老け見えだけではない「背中の丸まり」の悪影響

 整形外科や老年医学の領域では、後弯の度合いや骨盤の傾きを、加齢評価やリスク予測の指標のひとつにしているという。

「後弯の度合い(後弯角)が大きい人ほど、老化が進んで見えること、さらに後育が進むと日常生活の自立度ならびにQOL(Quality of life = 生活の質)が低下する――この事実が判明しているからです」

 つまり、背中が丸まっているのを放置するということは老けて見えるだけでなく、いずれ、健康や生活の質にも悪影響を及ぼす可能性があるということなのだ。

腰が曲がることへの対策はできる

 加齢と腰椎の後弯は相関関係で、腰椎後弯が進むと骨盤が後傾しやすくなり、いっそう背中が丸まって見えるようになることも明らかになっているという。野尻さんは腰が曲がるのは、何も策を講じないことを前提とすれば「仕方がない」ことだという。

「背中ができるだけ丸まらないことを意識し、それを実現するために手を尽くしていけば、背中の丸まりが始まる年齢を遅らせたり、丸まるスピードを鈍らせたり、丸まる度合いを低減させたりすることができるということです」

 大正時代末期(1920年代前半)には、男女ともに42~43歳だった日本人の平均寿命は、1955年には男性63.60歳、女性67.75歳まで伸び、2020年には男性81.64歳、女性87.74歳と大正時代の倍と言えるほどまでになっている。2040年には男性83.27歳、女性89.63歳になるという予想もある。

 これを踏まえて、「今は100歳まで生きることを想定して、人生をプランニングしなければならない」と野尻さん。

「そのためには、丸まった背中を放っておいていいわけがありませんし、そうならないための努力が必要になります」

まずは自分の背中レベルを知ることから

「脊柱後弯とひと口にいっても、その状態は十人十色です。 すぐに改善できるレベルの人もいれば、手術をしなければならないレベルの人もいます。
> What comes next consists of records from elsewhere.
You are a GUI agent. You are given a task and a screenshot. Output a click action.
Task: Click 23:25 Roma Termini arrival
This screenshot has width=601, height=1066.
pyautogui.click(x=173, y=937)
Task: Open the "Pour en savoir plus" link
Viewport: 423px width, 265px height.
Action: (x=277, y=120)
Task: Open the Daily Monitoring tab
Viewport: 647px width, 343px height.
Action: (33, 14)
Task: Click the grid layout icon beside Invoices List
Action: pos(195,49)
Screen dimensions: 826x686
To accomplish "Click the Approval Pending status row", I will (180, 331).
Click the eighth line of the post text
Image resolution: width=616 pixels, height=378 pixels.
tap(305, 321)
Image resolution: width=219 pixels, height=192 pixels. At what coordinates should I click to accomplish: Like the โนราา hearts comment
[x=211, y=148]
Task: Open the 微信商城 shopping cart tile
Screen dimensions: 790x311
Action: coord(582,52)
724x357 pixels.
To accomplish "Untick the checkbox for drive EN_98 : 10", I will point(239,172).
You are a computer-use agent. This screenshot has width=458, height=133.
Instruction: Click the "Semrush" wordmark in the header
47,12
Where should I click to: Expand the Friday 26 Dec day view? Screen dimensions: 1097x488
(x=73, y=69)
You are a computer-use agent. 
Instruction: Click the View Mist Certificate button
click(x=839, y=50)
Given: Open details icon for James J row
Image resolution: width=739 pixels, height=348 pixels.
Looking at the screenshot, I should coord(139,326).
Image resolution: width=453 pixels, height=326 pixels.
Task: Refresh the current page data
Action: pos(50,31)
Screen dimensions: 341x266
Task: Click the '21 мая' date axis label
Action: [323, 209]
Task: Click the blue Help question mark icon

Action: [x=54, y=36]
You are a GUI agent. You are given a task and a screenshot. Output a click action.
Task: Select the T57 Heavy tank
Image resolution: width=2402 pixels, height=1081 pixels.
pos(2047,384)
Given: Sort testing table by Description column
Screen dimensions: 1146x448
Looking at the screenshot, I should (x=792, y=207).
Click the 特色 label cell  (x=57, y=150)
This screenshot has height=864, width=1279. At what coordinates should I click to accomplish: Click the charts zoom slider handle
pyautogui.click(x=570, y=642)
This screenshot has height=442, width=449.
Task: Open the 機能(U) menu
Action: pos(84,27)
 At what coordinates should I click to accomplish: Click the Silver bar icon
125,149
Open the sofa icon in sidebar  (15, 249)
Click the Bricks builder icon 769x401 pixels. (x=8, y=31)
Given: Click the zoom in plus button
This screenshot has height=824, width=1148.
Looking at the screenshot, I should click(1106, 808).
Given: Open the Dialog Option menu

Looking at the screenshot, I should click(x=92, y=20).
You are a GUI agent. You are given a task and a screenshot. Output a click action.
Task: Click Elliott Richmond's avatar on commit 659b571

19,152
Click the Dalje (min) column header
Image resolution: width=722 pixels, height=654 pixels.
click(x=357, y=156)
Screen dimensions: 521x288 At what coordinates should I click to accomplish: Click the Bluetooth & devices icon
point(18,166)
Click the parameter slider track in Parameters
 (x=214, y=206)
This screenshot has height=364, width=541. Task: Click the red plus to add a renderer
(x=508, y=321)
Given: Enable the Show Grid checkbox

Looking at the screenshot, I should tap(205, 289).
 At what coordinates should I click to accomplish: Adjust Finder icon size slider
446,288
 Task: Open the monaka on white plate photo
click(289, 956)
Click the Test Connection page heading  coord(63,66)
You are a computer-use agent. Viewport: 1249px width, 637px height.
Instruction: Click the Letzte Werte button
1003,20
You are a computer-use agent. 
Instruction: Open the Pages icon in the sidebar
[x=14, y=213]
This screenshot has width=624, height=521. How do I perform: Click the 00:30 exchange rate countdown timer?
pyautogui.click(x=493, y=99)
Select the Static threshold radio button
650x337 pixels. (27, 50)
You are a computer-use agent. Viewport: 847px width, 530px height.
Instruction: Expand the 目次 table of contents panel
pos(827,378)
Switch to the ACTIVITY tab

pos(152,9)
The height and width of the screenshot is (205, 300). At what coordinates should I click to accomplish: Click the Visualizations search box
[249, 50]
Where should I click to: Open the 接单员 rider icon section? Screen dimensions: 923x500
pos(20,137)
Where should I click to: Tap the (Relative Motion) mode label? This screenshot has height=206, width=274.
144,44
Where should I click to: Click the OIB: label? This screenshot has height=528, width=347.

これらを、一律に扱うわけにはいきません」

 そう話す野尻さんは、背中レベルを測る医学的に明確な基準が確立されていないことから、独自に設けた3段階の基準とチェック方法について教えてくれた。質問に答えて、自分の背中レベルを確認しよう。

《背中の丸まりチェック》

【1】~【10】の設問で当てはまるものに○をつけ、合計点でレベルを診断する。

【1】うつぶせになるのが大変だ。

【2】周囲の人から「姿勢が悪くなった」と言われることがある。

【3】立ったり歩いたりしていて、前につんのめりそうになることがある。

【4】壁に背中とお尻をつけて立ったとき、頭が壁につかない。

【5】椅子に座ったときに、背もたれに背をつけられない(寄りかかることができない)。

【6】空を見上げるのがつらい。

【7】歩いていると、だんだん腰やお尻が重くなってきて、休憩をとりたくなる。

【8】気がつくと背中側で手を組んでいることがある。

【9】5分以上立っているのがつらい。

【10】若いころと比べて、身長が2cm以上縮んだ。

《3点以下》背中レベル【グリーン】背中の丸まりはなし、もしくは軽度

 現状維持でも大きな問題はないが、将来を見据えた予防対策を推奨。

《4~7点》背中レベル【イエロー】中度

 そのままにしておくと重度に移行し、健康被害のリスク増加と、それにともなう健康寿命の短縮をまねく可能性がある。対策を行うとともに、医療機関を受診するのがベター。

《8点以上》背中レベル【レッド】重度

 すぐに医療機関を受診する必要あり。 手術も視野に入れつつ、専門医に相談して治療に臨むことが求められる。